WHAT THE TASK ASKS
In the entries that follow, which lines hold the string "computer"? List them.

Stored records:
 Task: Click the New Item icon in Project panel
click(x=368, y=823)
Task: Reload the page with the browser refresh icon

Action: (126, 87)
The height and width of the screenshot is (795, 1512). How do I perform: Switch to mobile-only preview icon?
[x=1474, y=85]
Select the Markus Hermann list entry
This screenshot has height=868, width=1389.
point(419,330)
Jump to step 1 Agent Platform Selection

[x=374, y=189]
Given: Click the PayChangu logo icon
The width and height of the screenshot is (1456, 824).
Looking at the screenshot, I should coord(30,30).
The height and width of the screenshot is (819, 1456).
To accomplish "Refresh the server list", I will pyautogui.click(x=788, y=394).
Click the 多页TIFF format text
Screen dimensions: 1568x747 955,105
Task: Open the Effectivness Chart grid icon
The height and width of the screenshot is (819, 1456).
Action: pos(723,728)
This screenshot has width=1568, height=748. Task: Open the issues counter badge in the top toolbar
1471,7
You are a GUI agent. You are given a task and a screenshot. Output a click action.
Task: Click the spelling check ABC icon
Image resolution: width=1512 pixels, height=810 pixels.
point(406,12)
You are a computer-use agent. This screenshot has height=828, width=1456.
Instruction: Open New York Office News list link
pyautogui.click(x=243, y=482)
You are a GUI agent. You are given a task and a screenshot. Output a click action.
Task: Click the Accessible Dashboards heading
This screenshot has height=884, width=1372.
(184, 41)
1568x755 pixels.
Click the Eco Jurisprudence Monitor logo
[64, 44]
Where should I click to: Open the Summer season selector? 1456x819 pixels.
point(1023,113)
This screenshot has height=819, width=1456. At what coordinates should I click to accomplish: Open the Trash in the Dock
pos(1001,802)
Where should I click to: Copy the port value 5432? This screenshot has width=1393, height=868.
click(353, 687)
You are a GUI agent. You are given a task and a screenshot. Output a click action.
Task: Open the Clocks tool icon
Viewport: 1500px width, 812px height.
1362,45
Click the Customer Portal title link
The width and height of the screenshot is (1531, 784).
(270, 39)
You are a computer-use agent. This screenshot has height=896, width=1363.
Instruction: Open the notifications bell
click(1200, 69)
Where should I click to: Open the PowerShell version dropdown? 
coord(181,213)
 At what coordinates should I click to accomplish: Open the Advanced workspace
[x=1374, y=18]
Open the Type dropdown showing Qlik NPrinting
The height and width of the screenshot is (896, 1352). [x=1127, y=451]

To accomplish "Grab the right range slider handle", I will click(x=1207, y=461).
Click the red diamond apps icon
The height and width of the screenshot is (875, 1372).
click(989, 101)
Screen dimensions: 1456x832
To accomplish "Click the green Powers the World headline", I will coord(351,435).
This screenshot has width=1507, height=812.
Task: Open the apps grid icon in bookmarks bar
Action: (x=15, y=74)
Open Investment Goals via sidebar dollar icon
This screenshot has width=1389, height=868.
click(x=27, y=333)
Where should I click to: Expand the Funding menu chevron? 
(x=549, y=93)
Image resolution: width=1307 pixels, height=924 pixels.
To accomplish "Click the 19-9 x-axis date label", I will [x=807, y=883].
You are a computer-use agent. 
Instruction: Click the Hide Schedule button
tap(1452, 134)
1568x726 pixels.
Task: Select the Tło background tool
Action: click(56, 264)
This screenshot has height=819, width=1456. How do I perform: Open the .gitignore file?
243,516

RESPONSE
You are a computer-use agent. This screenshot has height=828, width=1456.
You are a computer-use agent. This screenshot has height=896, width=1363.
You are a computer-use agent. 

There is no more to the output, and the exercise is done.